In [2]:
%matplotlib inline
import numpy as np
import pandas as pd
import scipy
import sklearn
import spacy
import matplotlib.pyplot as plt
import seaborn as sns
import re
from nltk.corpus import gutenberg, stopwords

In [3]:
# Utility function to clean text
def text_cleaner(text):
    
    # Visual inspection shows spaCy does not recognize the double dash '--'
    # Better get rid of it
    text = re.sub(r'--', ' ', text)
    
    # Get rid of headings in square brackets
    text = re.sub("[\[].*?[\]]", "", text)
    
    # Get rid of chapter titles
    text = re.sub(r'Chapter \d+', '', text)
    
    # Get rid of extra whitespace
    text = ' '.join(text.split())
    
    return text

# Import all the Austen in the Project Gutenberg corpus
austen = ""
for novel in ['persuasion', 'emma']:
    work = gutenberg.raw('austen-' + novel + '.txt')
    austen = austen + work
    
# Clean the data
austen_clean = text_cleaner(austen)

In [5]:
# Parse the data.  This can take some time.
nlp = spacy.load('en', max_length = 1339689)
austen_doc = nlp(austen_clean)

In [6]:
# Organize the parsed doc into sentences, while filtering out punctuation
# and stop words, and converting words to lower case lemmas
sentences = []
for sentence in austen_doc.sents:
    sentence = [
        token.lemma_.lower()
        for token in sentence
        if not token.is_stop
        and not token.is_punct
    ]
    sentences.append(sentence)
    
print(sentences[20])
print('We have {} sentences and {} tokens.'.format(len(sentences), len(austen_clean)))
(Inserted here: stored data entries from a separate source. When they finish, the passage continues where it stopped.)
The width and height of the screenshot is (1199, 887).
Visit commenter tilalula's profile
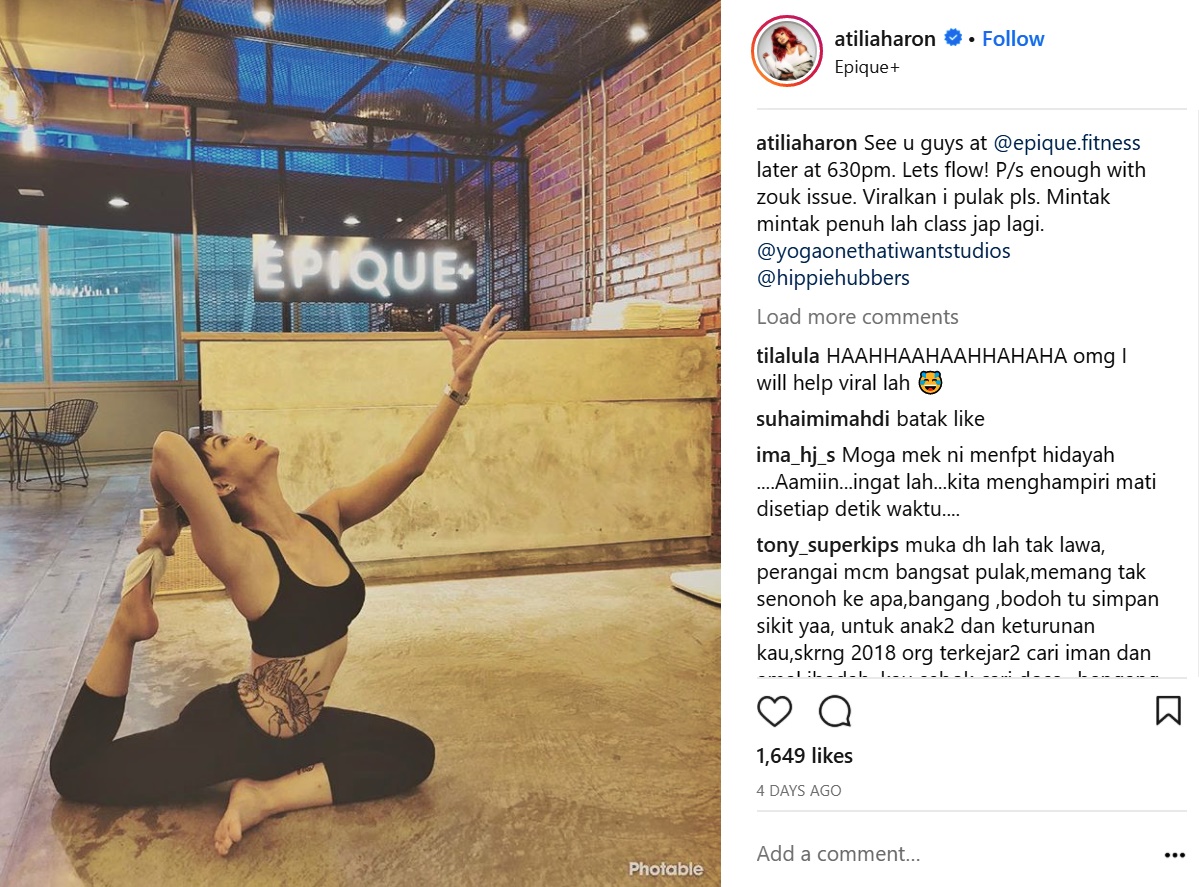pyautogui.click(x=788, y=356)
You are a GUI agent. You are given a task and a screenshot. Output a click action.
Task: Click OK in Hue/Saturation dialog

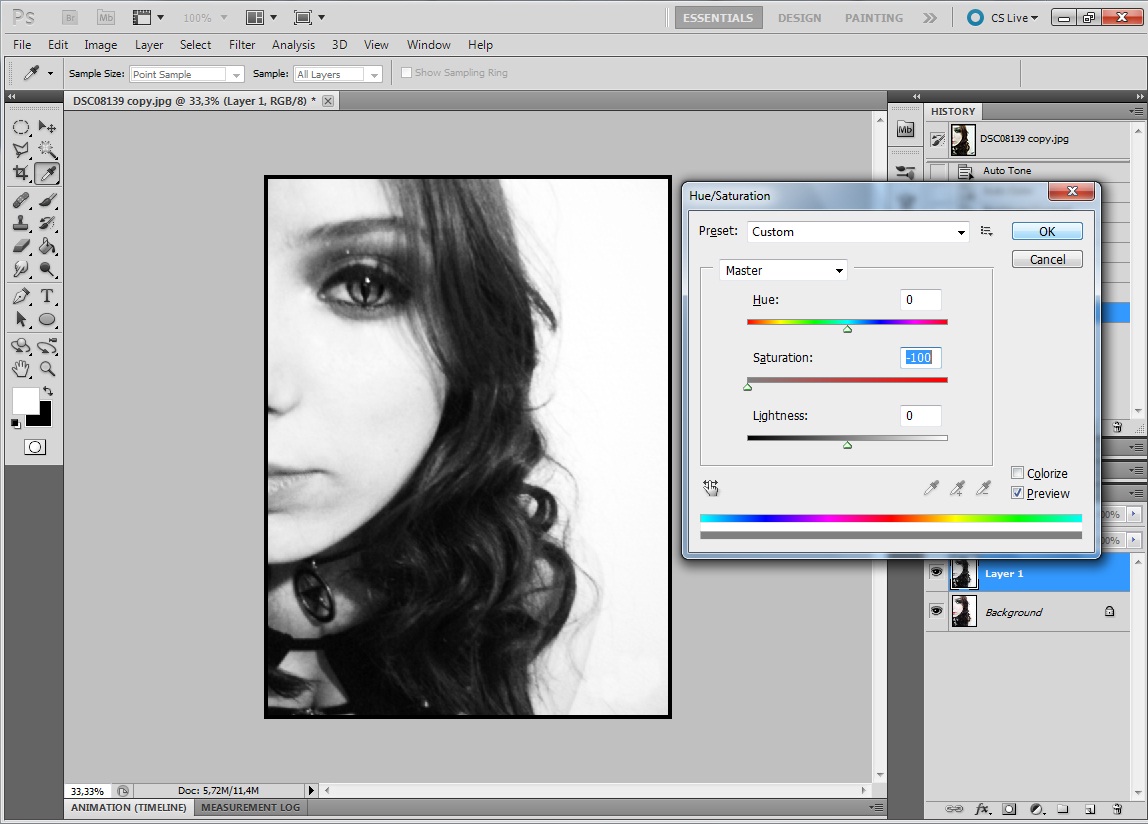(x=1046, y=231)
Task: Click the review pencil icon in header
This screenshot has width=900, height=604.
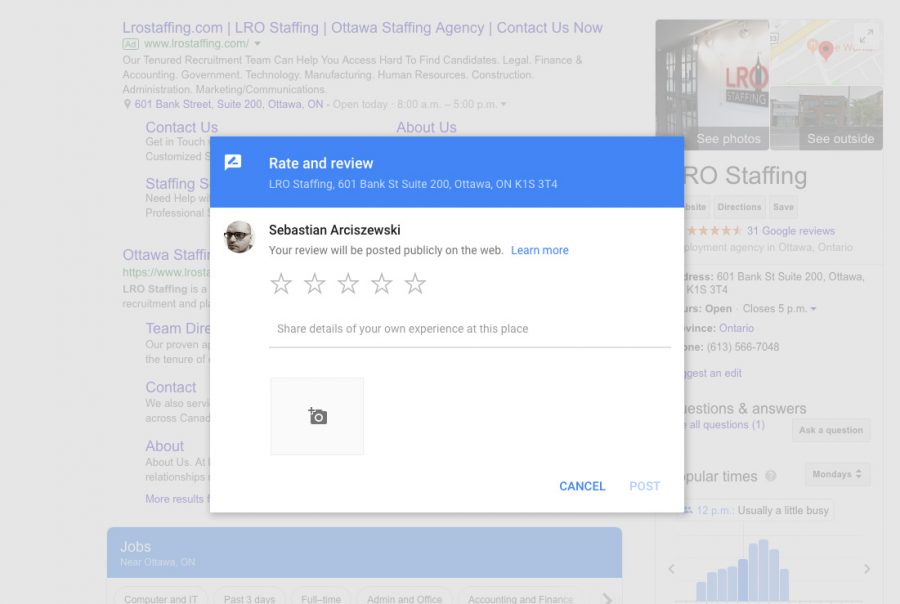Action: 233,162
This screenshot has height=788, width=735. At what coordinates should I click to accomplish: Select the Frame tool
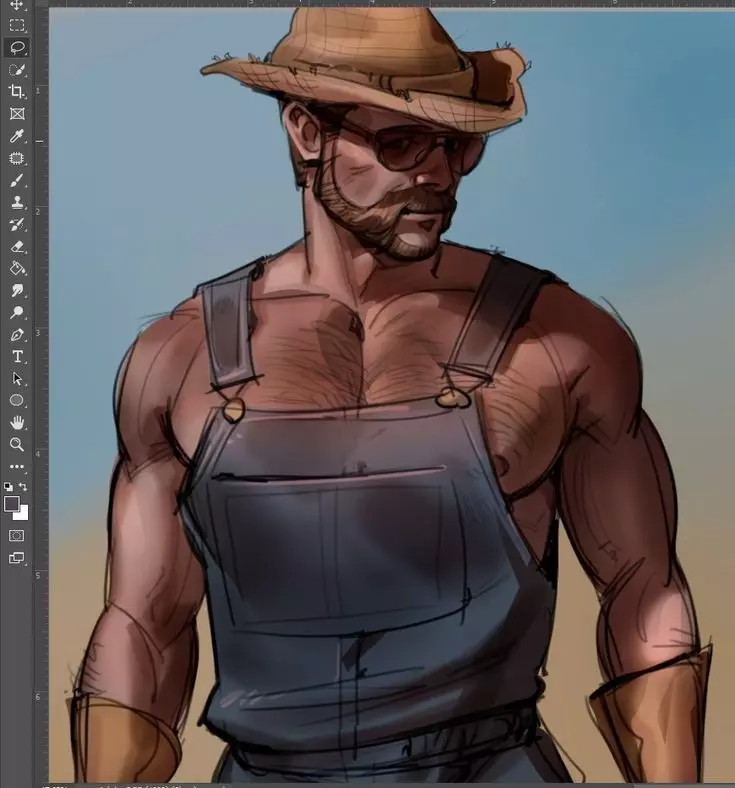pos(17,114)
['for', 'daughter', 'eld', 'give', 'thing', 'tempt']
We have 12591 sentences and 1339688 tokens.


In [23]:
import gensim
from gensim.models import word2vec

model = word2vec.Word2Vec(
    sentences,
    workers=4, # Number of threads to run in parallel (if your comp does parallel processing)
    min_count=10, # Min word count threshold
    window=10, # Number of words around target word to consider
    sg=0, # Use CBOW because our corpus is small
    sample=1e-3, # Penalize frequent words
    size=300, # word vector length
    hs=1 # Use hierarchical softmax
    )

print('done!')

done!


In [24]:
# List of words in model.
vocab = model.wv.vocab.keys()

print(model.wv.most_similar(positive=['lady', 'man'], negative=['woman']))

# Similarity is calculated using the cosine, so again 1 is total
# similarity and 0 is no similarity.
#print(model.wv.similarity('loud', 'aloud'))
print(model.wv.similarity('mr', 'mrs'))

# One of these things is not like the other...
print(model.doesnt_match("breakfast marriage dinner lunch".split()))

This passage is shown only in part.